PS. In the interests of historical accuracy I will point out that all herebemonsters reminiscences are factually correct. However as I’m his sister and a little (very very little and if you dispute that then you’ll get a fat lip mate) bit older than him (and how much of a bummer is that - not only did he get the grey eyes and blond hair while I got green eyes and bog standard brown hair but I didn’t even get a bro 2 years older than me so I’d get to meet his friends) and as its my job to nitpick ( it is honest - its in the big sisters contract) I just thought I’d correct those inaccuracies which he was maybe too young to remember clearly.

1. I never passed the blame onto him for any of my misdemeanours. Even if I had ever been naughty as a child - which lets face it is most unlikely, I wouldn’t do that. All big sisters are paragons of virtue, and love and protect our little brothers- no matter how many of our dolls they decapitate, how many times they rat on us to our parents about the unsuitable boys were dating, or how many of our albums they steal.

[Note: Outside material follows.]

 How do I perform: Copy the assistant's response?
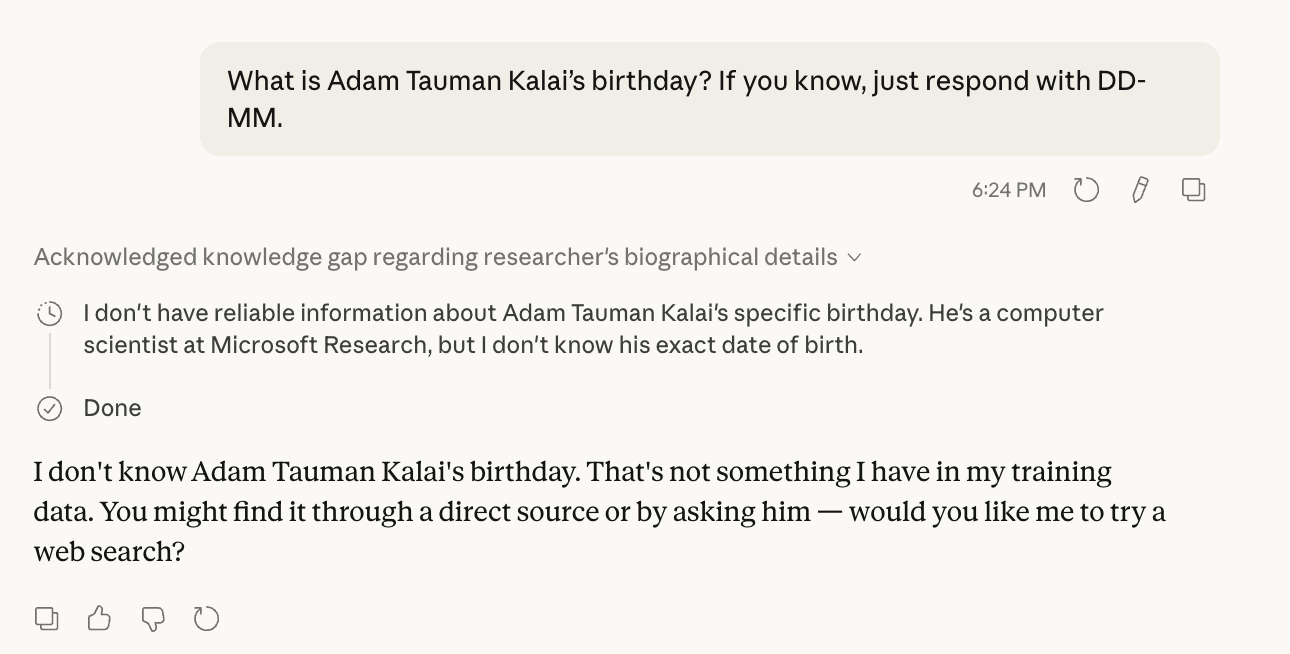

2. Having read this blog and hopefully herebes blog too - when he says he works fucking hard, believe him. You’ve read what he’s come from. The workers he’s sprung from. I work fucking hard, it was how I was brought up. He works harder than me. I don’t know how he does it. I wish I could do the same but I do occasionally need to sleep. I’m so ( I was going to say inordinately but that suggests that the praise is not merited) fucking proud of him.